Skip to content

Practical Examples Using Cpp

masajiro edited this page Nov 25, 2019 · 2 revisions

Practical examples with a large-scale dataset for two types of primary NGT graphs (ANNG, ONNG) are described.

Dataset generation

First, to describe how to search large-scale datasets, an NGT dataset needs to be generated.

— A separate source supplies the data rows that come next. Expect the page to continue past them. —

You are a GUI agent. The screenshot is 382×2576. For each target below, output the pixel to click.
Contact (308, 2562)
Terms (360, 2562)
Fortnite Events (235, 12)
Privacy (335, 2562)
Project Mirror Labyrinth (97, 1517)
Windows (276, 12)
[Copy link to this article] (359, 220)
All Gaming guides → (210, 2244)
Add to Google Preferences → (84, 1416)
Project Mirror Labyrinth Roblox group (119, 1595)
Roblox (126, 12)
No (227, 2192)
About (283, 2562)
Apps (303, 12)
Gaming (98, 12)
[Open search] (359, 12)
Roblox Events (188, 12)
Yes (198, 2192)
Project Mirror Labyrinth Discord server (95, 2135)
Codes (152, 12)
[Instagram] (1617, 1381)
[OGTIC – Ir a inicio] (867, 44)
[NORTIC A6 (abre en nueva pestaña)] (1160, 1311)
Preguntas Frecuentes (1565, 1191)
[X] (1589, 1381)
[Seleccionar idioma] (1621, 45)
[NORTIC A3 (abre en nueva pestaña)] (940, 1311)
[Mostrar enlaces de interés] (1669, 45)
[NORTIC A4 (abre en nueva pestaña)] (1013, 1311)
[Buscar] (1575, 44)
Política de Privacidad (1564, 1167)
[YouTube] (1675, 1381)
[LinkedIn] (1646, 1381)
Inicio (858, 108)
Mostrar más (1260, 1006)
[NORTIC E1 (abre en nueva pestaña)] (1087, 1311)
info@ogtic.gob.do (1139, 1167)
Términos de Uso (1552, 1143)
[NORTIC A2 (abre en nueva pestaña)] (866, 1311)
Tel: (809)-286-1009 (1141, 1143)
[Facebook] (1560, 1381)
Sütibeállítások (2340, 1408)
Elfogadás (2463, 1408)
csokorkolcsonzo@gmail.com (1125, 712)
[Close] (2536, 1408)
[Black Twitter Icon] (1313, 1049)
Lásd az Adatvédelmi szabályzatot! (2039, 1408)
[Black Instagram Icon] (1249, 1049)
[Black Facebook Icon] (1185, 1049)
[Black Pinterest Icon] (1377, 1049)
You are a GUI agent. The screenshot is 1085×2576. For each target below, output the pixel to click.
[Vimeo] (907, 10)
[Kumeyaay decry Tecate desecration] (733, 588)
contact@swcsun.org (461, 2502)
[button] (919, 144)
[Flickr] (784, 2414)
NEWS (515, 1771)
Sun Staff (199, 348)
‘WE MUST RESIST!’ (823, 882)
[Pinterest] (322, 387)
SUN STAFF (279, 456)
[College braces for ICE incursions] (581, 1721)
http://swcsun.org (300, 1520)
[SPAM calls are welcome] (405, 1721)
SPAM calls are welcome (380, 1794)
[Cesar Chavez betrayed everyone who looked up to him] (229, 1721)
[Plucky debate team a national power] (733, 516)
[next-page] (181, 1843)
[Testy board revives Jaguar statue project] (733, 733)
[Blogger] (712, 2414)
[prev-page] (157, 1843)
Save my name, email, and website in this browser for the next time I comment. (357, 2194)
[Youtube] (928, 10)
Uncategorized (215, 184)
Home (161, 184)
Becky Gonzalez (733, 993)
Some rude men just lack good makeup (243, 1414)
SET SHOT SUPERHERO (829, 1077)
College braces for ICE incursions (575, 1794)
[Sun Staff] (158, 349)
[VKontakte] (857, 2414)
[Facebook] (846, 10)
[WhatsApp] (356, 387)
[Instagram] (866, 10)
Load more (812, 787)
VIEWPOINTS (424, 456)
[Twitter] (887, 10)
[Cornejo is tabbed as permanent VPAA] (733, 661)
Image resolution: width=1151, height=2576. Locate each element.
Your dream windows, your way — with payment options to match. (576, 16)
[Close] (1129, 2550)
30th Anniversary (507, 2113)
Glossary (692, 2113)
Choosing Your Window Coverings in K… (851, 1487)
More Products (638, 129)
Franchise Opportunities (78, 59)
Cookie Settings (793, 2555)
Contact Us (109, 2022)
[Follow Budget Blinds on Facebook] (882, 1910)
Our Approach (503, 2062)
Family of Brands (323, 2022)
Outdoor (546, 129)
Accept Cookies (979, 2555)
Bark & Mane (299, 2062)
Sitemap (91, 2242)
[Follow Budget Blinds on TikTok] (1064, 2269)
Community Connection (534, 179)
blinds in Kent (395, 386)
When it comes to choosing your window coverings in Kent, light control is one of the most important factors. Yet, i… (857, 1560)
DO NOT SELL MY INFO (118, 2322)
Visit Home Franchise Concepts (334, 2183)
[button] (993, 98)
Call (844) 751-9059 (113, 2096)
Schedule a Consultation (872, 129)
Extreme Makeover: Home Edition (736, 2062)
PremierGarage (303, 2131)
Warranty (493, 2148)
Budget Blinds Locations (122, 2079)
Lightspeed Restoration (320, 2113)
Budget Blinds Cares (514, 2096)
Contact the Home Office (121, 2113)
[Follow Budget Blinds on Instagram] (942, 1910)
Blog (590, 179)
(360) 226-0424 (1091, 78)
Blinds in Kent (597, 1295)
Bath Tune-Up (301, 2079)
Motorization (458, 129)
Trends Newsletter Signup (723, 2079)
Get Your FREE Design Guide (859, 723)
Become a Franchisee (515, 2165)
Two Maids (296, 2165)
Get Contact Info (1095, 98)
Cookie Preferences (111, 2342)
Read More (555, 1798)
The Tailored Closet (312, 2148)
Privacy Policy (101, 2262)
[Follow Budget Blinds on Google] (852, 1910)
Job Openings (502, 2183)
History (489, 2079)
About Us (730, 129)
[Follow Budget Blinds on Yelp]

Download the fastText dataset as follows.

curl -O https://dl.fbaipublicfiles.com/fasttext/vectors-english/wiki-news-300d-1M-subword.vec.zip
unzip wiki-news-300d-1M-subword.vec.zip

The dataset above should be converted to a format that our sample scripts can read by using the following python script.

# dataset.py 
with open('wiki-news-300d-1M-subword.vec', 'r') as fi,\
     open('objects.tsv', 'w') as fov, open('words.tsv', 'w') as fow:
    n, dim = map(int, fi.readline().split())
    fov.write('{0}\t{1}\n'.format(n, dim))
    for line in fi:
        tokens = line.rstrip().split(' ')
        fow.write(tokens[0] + '\n')
        fov.write('{0}\n'.format('\t'.join(tokens[1:])))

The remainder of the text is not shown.